Exercise directions: Convert every line of the listing below into a JSON list of strings, one string per line, skipping blank lines. Leave the pictures out of your answer.

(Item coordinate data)
◇ ◇ ◇ ◇ ◇ ◇ ◇

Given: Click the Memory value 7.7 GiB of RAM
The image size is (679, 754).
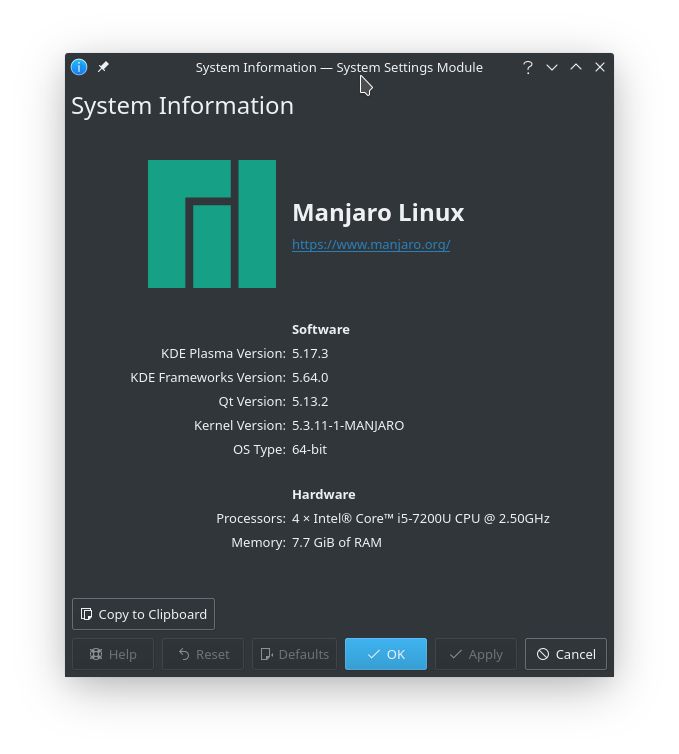Looking at the screenshot, I should (x=337, y=542).
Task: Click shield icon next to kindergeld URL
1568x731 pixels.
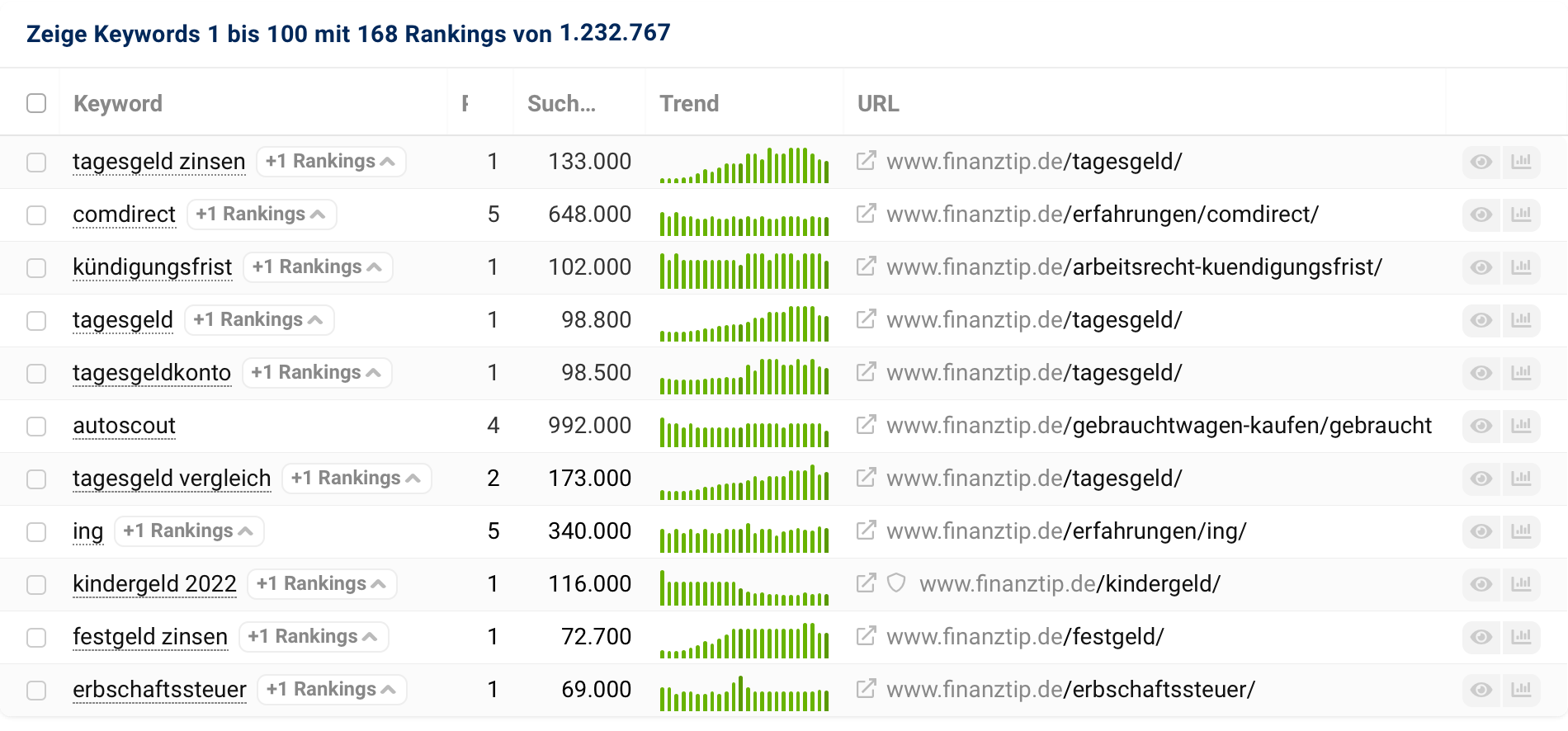Action: point(896,583)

◇ ◇ ◇ ◇ ◇ ◇ ◇

Solution to this problem:
[
  "Given: Click the Memory value 7.7 GiB of RAM",
  "The image size is (679, 754).",
  "Looking at the screenshot, I should (x=337, y=542).",
  "Task: Click shield icon next to kindergeld URL",
  "1568x731 pixels.",
  "Action: point(896,583)"
]